### Aim
Swap "Select" for "Choose" throughout the data below and reproduce it otherwise unchanged, without the pictures.

### Source records
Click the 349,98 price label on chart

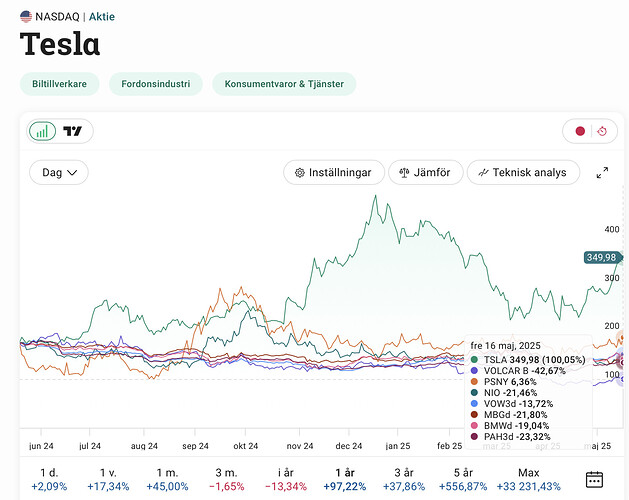coord(601,258)
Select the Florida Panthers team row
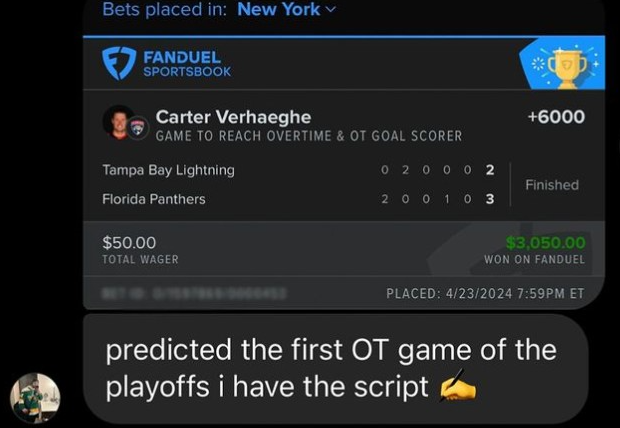620x428 pixels. coord(154,199)
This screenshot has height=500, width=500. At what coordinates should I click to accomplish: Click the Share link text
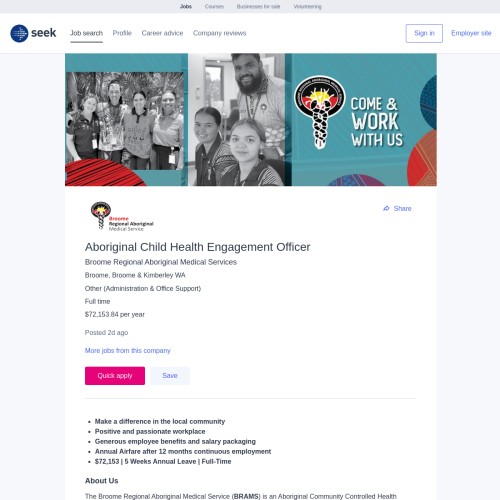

### Exercise output
Click the 349,98 price label on chart

coord(601,258)
Choose the Florida Panthers team row
620x428 pixels. coord(154,199)
This screenshot has height=500, width=500. At what coordinates should I click to accomplish: Click the Share link text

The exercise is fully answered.